Look for the line containing "Contact (214, 11)" in the entries below, then print that line and all that follow it exactly.

Stored entries:
"""

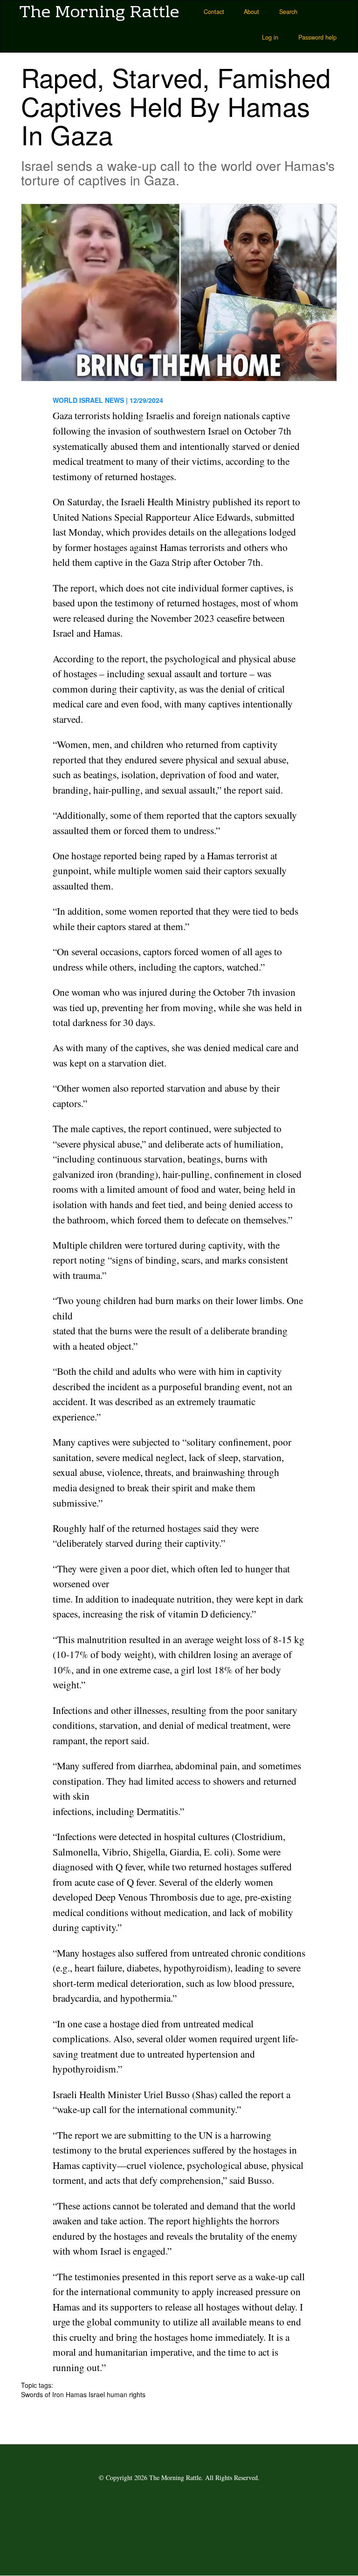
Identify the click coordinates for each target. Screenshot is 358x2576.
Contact (214, 11)
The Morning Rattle (99, 12)
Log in (270, 37)
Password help (317, 37)
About (251, 11)
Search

"""

_Result of the exercise_.
Contact (214, 11)
The Morning Rattle (99, 12)
Log in (270, 37)
Password help (317, 37)
About (251, 11)
Search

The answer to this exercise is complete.